31 de julio de 2013

La crueldad

Miras el tranvía desde el interior de una luz que parece opaca. Lo escuchas más que lo ves. Hay humo en el cielo, poca gente en las aceras, es casi verano. No se ve el sol.

Eres dueño de una pequeña nota manuscrita que coserias al interior de tu ropa como si fuese un salvoconducto: hay una mujer que compartió con él unos pocos años, parece que felices, en un  lugar que ni encuentras en el mapa. Vive en otra ciudad, aún está viva.

Quieres desaparecer de ese restaurante, abrir no se sabe que ventana, que habitación, que casa, entrar en otro lugar. Piensas en lo que has leído por la mañana: personas con paciencia, inseguridades y compasión.

Al fin das con la estación de tren para viajar a Tomsk, muy lejos de donde ahora estás. Duermes en un asiento incómodo pero puedes encender una lamparita cálida con la imaginación, incluso cenar con un amigo en un vagón que no existe. Compruebas a cada rato que la inscripción cosida en tu ropa permanece en su sitio, un nombre y una dirección son un mapa completo del mundo.

V. es una mujer alta y con unos ojos azules pequeños, con el pelo muy corto y un vestido de flores violáceas que le llega casi hasta los pies. Es muy mayor y camina con cierta dificultad, también con mucha elegancia. Es una mujer hermosa y te gustaría decírselo pero no te atreves. Habla un poco tu idioma, lo aprendió mientras vivieron aislados cerca de un lago interior, lejos de todo, asegura.

He hecho cosas a medias, pero al menos las he hecho, te dice. No sé que siento ahora que se aproxima el final, todo es una mezcla y nada permanece mucho tiempo, salvo la ternura y la dedicación que nos dimos en esos pocos años. Por la mañana, en mitad de un frío polar, dormíamos hasta muy tarde. La casa estaba fría y no había nada que hacer, solo permanecer juntos y observar las dos estaciones (nunca hubo cuatro) que se alternaban en aquel lugar. Pero a la noche, luego de horas con el fuego encendido y la casa caliente, no encontrábamos el momento de irnos a domir. Hablábamos tanto como callábamos.

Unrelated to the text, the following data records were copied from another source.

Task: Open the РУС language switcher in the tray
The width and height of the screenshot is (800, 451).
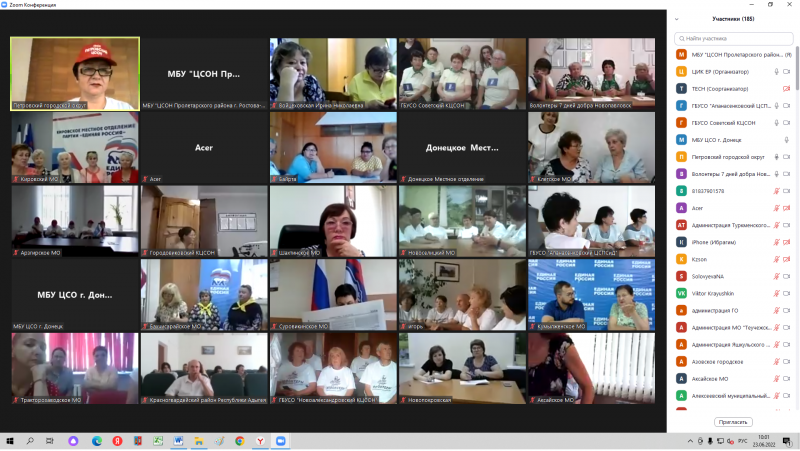Action: tap(742, 440)
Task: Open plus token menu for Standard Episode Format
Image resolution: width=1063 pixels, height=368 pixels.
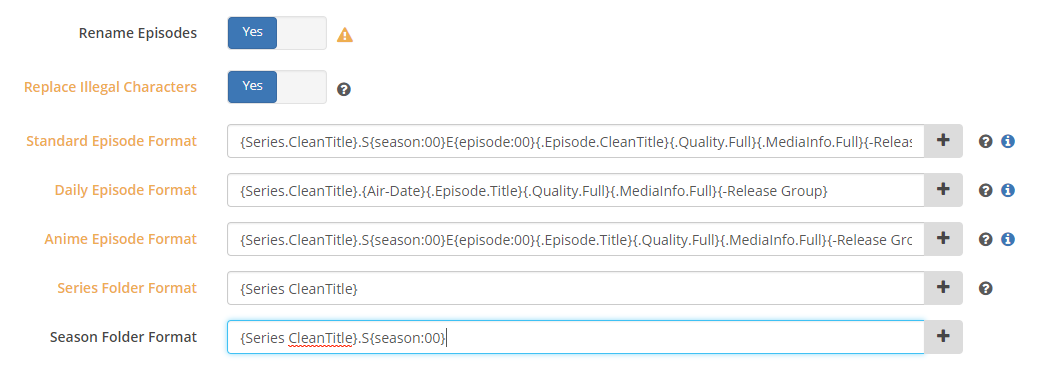Action: [x=943, y=141]
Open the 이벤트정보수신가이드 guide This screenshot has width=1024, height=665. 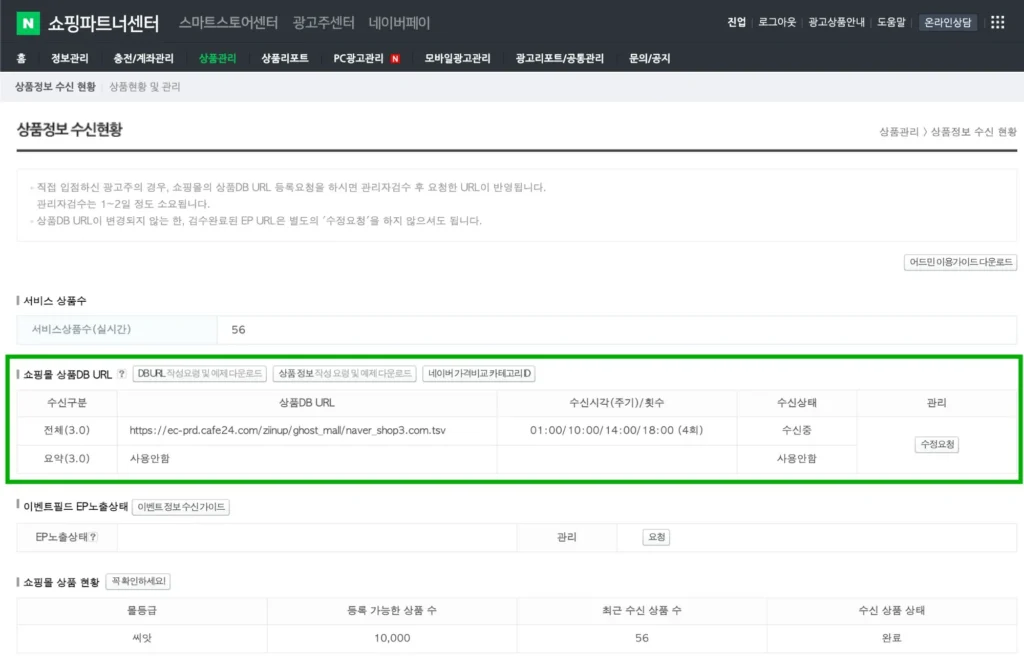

Un día salimos a caminar y nos perdimos en el bosque. Buscábamos el lago, una orilla, y solo había árboles sin hoja. Tardamos en encontrar la salida. A veces cocinábamos durante todo el día y lo que no éramos capaces de comer lo sacábamos a un pequeño cobertizo para que el frío lo congelase rápido. Muchas veces, sin rozarnos la piel, nos besábamos.

Los dos teníamos un largo pasado, familias extraviadas en algún lugar. No éramos jóvenes. Pero también nos gustaba pensar que todo acababa de comenzar y que cuando desapareciese la nieve y se abriese el camino nos iríamos de allí aunque sin saber adónde. Yo tenía una foto de la Piazza San Marco de Venecia y le pedí ir juntos. Me dijo que sí.

La casa en que vivía era un pequeño piso de alquiler. Estaba en Tomsk porque allí vivía una de sus hijas, parte de aquella familia extraviada de la que me hablaba. Apenas se veían.

V. movía las manos en el aire y todo su cuerpo se desplazaba años atrás. A veces se levantaba para explicarte algo y entonces las flores de su vestido se agitaban como si hubiese entrado el viento. La casa olía muy bien, olía a madera. Y de pronto, sus ojos muy firmes en ti. Unos segundos después dijo que quería pedirte algo: había una música que ellos habían disfrutado juntos muchas veces: le gustaría escucharla ahora contigo.

Cuando la aguja bajó al disco, y mientras parecía observar los primeros sonidos, acercó su silla y te cogió la mano con mucha firmeza. Tu mano era el hilo del tiempo, aquella habitación luminosa una tela de araña laboriosa y también cruel.

No sabes cuanto duró la pieza, tal vez seis o siete minutos, puede que una hora. Era una música preciosa, una especie de lamento con aires de danza ceremoniosa, lenta. Pensaste en una imagen que habías visto hace años en otro país: la luz de un láser escribía un nombre sobre una plancha de acero.

La abrazaste en silencio, luego dijiste gracias. Aquello era mucho más que la información que venías buscando. Sentiste que podrías quedarte a cuidarla, incluso llevarla a la Piazza San Marco. Cuando se levantó y salió de la habitación copiaste en tu libreta el título de la música: la Sonata Seconda de Johann Heinrich Schemelzer, un músico del que nada sabías y una pieza que no has querido buscar, solo recordar.

Imposible comprender cómo pudiste abandonar aquella casa sabiendo que tú eras la única persona capaz de eliminar la crueldad de aquella tela de araña, que escuchaba cada día a Johann Heinrich Schemelzer como si el camino se acabase de abrir.